╭──

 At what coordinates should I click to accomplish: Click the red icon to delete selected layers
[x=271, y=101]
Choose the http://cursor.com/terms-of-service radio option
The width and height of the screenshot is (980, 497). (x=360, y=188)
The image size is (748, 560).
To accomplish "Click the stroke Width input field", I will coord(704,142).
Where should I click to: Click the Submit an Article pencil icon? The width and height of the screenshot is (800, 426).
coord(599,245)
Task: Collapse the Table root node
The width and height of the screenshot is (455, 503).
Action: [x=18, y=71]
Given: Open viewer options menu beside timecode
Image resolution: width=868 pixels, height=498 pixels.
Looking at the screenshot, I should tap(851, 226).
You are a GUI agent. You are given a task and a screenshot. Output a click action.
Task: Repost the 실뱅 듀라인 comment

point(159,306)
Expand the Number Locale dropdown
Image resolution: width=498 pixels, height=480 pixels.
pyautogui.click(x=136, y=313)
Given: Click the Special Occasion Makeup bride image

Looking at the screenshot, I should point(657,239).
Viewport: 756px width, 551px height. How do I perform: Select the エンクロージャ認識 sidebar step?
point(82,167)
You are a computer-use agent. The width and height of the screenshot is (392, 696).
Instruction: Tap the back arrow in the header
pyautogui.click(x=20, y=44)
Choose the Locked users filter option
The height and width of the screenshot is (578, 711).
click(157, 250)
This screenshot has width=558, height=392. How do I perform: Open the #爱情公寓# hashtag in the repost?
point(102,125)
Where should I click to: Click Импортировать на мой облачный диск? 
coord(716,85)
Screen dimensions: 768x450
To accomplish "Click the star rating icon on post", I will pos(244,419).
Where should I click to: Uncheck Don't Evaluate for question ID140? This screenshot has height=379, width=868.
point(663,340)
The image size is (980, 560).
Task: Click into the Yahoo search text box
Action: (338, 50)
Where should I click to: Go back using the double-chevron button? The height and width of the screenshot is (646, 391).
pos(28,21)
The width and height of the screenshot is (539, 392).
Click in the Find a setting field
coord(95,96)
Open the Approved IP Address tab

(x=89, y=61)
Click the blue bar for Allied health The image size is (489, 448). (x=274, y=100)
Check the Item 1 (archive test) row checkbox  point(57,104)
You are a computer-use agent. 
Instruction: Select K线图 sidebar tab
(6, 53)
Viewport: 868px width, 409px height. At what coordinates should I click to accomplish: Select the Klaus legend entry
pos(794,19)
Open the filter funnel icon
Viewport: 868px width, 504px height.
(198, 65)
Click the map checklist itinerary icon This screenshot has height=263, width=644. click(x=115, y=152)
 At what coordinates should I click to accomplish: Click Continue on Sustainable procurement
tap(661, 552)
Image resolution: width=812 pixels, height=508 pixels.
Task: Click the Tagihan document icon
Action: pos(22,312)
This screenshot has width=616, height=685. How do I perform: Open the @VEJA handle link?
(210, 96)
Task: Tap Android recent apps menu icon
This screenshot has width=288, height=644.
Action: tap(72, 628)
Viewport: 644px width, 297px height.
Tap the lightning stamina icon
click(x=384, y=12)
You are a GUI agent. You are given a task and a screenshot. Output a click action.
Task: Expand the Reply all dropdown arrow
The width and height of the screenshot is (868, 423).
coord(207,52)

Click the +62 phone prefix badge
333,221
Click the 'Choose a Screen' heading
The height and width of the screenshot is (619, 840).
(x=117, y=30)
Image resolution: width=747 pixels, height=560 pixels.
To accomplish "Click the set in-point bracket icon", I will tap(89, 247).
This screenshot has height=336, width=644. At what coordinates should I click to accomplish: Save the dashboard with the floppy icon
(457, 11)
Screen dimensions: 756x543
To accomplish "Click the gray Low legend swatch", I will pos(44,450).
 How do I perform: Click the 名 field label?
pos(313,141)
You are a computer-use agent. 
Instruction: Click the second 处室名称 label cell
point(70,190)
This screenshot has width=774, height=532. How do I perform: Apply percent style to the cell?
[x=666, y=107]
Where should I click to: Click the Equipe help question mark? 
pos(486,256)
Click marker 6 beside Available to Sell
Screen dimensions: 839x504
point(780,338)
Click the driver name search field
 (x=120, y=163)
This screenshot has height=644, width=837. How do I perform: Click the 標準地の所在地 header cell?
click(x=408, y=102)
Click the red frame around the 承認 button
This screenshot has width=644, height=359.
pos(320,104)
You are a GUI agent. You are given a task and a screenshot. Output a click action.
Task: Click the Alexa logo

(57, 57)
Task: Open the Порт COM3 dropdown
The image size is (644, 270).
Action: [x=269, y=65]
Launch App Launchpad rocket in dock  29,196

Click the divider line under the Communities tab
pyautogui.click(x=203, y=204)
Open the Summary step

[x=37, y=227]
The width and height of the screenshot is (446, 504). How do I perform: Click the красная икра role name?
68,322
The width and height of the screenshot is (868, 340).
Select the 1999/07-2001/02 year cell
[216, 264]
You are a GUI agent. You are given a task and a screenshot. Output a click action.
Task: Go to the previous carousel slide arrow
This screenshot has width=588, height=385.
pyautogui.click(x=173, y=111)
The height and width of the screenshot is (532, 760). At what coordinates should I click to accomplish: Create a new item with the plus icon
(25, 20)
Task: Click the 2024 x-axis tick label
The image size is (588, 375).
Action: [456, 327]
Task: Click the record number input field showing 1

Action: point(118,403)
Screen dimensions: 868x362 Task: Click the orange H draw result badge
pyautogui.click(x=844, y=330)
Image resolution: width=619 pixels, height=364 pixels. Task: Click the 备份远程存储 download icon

╰──

- [WORK REQUIRED]:
With nothing left out, copy the data above exactly.

- [EXERCISE ANSWER]:
 At what coordinates should I click to accomplish: Click the red icon to delete selected layers
[x=271, y=101]
Choose the http://cursor.com/terms-of-service radio option
The width and height of the screenshot is (980, 497). (x=360, y=188)
The image size is (748, 560).
To accomplish "Click the stroke Width input field", I will coord(704,142).
Where should I click to: Click the Submit an Article pencil icon? The width and height of the screenshot is (800, 426).
coord(599,245)
Task: Collapse the Table root node
The width and height of the screenshot is (455, 503).
Action: [x=18, y=71]
Given: Open viewer options menu beside timecode
Image resolution: width=868 pixels, height=498 pixels.
Looking at the screenshot, I should tap(851, 226).
You are a GUI agent. You are given a task and a screenshot. Output a click action.
Task: Repost the 실뱅 듀라인 comment

point(159,306)
Expand the Number Locale dropdown
Image resolution: width=498 pixels, height=480 pixels.
pyautogui.click(x=136, y=313)
Given: Click the Special Occasion Makeup bride image

Looking at the screenshot, I should point(657,239).
Viewport: 756px width, 551px height. How do I perform: Select the エンクロージャ認識 sidebar step?
point(82,167)
You are a computer-use agent. The width and height of the screenshot is (392, 696).
Instruction: Tap the back arrow in the header
pyautogui.click(x=20, y=44)
Choose the Locked users filter option
The height and width of the screenshot is (578, 711).
click(157, 250)
This screenshot has width=558, height=392. How do I perform: Open the #爱情公寓# hashtag in the repost?
point(102,125)
Where should I click to: Click Импортировать на мой облачный диск? 
coord(716,85)
Screen dimensions: 768x450
To accomplish "Click the star rating icon on post", I will pos(244,419).
Where should I click to: Uncheck Don't Evaluate for question ID140? This screenshot has height=379, width=868.
point(663,340)
The image size is (980, 560).
Task: Click into the Yahoo search text box
Action: (338, 50)
Where should I click to: Go back using the double-chevron button? The height and width of the screenshot is (646, 391).
pos(28,21)
The width and height of the screenshot is (539, 392).
Click in the Find a setting field
coord(95,96)
Open the Approved IP Address tab

(x=89, y=61)
Click the blue bar for Allied health The image size is (489, 448). (x=274, y=100)
Check the Item 1 (archive test) row checkbox  point(57,104)
You are a computer-use agent. 
Instruction: Select K线图 sidebar tab
(6, 53)
Viewport: 868px width, 409px height. At what coordinates should I click to accomplish: Select the Klaus legend entry
pos(794,19)
Open the filter funnel icon
Viewport: 868px width, 504px height.
(198, 65)
Click the map checklist itinerary icon This screenshot has height=263, width=644. click(x=115, y=152)
 At what coordinates should I click to accomplish: Click Continue on Sustainable procurement
tap(661, 552)
Image resolution: width=812 pixels, height=508 pixels.
Task: Click the Tagihan document icon
Action: pos(22,312)
This screenshot has width=616, height=685. How do I perform: Open the @VEJA handle link?
(210, 96)
Task: Tap Android recent apps menu icon
This screenshot has width=288, height=644.
Action: tap(72, 628)
Viewport: 644px width, 297px height.
Tap the lightning stamina icon
click(x=384, y=12)
You are a GUI agent. You are given a task and a screenshot. Output a click action.
Task: Expand the Reply all dropdown arrow
The width and height of the screenshot is (868, 423).
coord(207,52)

Click the +62 phone prefix badge
333,221
Click the 'Choose a Screen' heading
The height and width of the screenshot is (619, 840).
(x=117, y=30)
Image resolution: width=747 pixels, height=560 pixels.
To accomplish "Click the set in-point bracket icon", I will tap(89, 247).
This screenshot has height=336, width=644. At what coordinates should I click to accomplish: Save the dashboard with the floppy icon
(457, 11)
Screen dimensions: 756x543
To accomplish "Click the gray Low legend swatch", I will pos(44,450).
 How do I perform: Click the 名 field label?
pos(313,141)
You are a computer-use agent. 
Instruction: Click the second 处室名称 label cell
point(70,190)
This screenshot has width=774, height=532. How do I perform: Apply percent style to the cell?
[x=666, y=107]
Where should I click to: Click the Equipe help question mark? 
pos(486,256)
Click marker 6 beside Available to Sell
Screen dimensions: 839x504
point(780,338)
Click the driver name search field
 (x=120, y=163)
This screenshot has height=644, width=837. How do I perform: Click the 標準地の所在地 header cell?
click(x=408, y=102)
Click the red frame around the 承認 button
This screenshot has width=644, height=359.
pos(320,104)
You are a GUI agent. You are given a task and a screenshot. Output a click action.
Task: Click the Alexa logo

(57, 57)
Task: Open the Порт COM3 dropdown
The image size is (644, 270).
Action: [x=269, y=65]
Launch App Launchpad rocket in dock  29,196

Click the divider line under the Communities tab
pyautogui.click(x=203, y=204)
Open the Summary step

[x=37, y=227]
The width and height of the screenshot is (446, 504). How do I perform: Click the красная икра role name?
68,322
The width and height of the screenshot is (868, 340).
Select the 1999/07-2001/02 year cell
[216, 264]
You are a GUI agent. You are given a task and a screenshot. Output a click action.
Task: Go to the previous carousel slide arrow
This screenshot has width=588, height=385.
pyautogui.click(x=173, y=111)
The height and width of the screenshot is (532, 760). At what coordinates should I click to accomplish: Create a new item with the plus icon
(25, 20)
Task: Click the 2024 x-axis tick label
The image size is (588, 375).
Action: [456, 327]
Task: Click the record number input field showing 1

Action: point(118,403)
Screen dimensions: 868x362 Task: Click the orange H draw result badge
pyautogui.click(x=844, y=330)
Image resolution: width=619 pixels, height=364 pixels. Task: Click the 备份远程存储 download icon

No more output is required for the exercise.